Les États-Unis ont acquis leur indépendance suite à une guerre sanglante contre l'occupant britannique et la Déclaration d'Indépendance, rédigée par Thomas Jefferson, est aujourd'hui vénérée comme une relique chez nos voisins du sud. Toute la mystique entourant les origines de la nation la plus puissante du monde est issue d'un savant et graduel tissage et métissage culturel. Or, le cinéma est encore à ce jour l'instrument le plus efficace dans l'arsenal de promotion de l'esprit américain. D'un pays né dans la violence, dont l'histoire est jalonnée de faits d'arme, de déchirements et de conflits, puis dont le peuplement graduel vers l'Ouest s'est fait dans la sueur et le sang, il n'est pas surprenant que le héros américain au cinéma soit avant tout un guerrier résistant et résiliant, dont le patriotisme sans tache évoque presque la sainteté. Films cultes? Pas tous. Mais il y a certainement une forme de culte dans ces films...

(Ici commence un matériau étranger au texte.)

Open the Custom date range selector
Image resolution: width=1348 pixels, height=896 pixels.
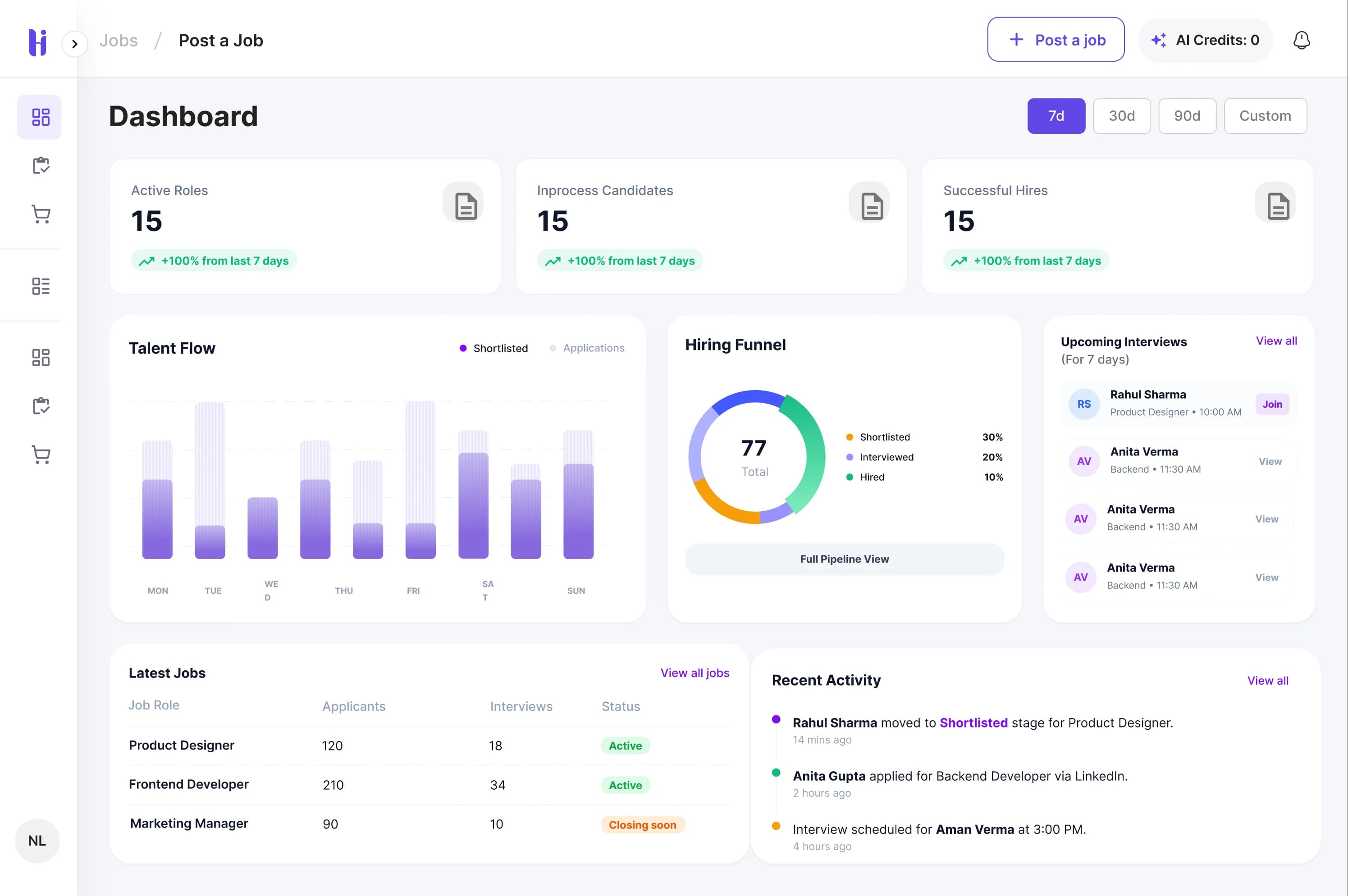point(1265,116)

Après tout, aux États-Unis, il n'existe pas d'action plus révérée que celle de défendre la patrie. La sortie de Captain America: The First Avenger n'est pas étrangère au climat d'incertitude politique et économique qui règne actuellement dans le pays de la liberté. D'un homme petit, sans peur et sans reproches, on fabrique un véritable héros en acier trempé et dont la force morale est aussi indestructible que son bouclier. Ce n'est pas un hasard si la bande dessinée d'origine est née elle aussi pendant une guerre, la Seconde, en des temps troublés qui nécessitaient un symbole pour redonner foi en la victoire. La roue de l'Histoire semble avoir bien peu tourné depuis, car on a récupéré le héros tel quel pour le parachuter dans un autre médium, obtenant du même coup un bel objet de propagande prêt à servir. Malheureusement, simplement parce que le personnage s'appelle Captain America et que, de ce fait, l'impression est donnée qu'on assistera à des séquences d'une incommensurable lourdeur patriotique, il est possible que le film perde une précieuse occasion d'interpeller un public international. L'avenir nous le dira.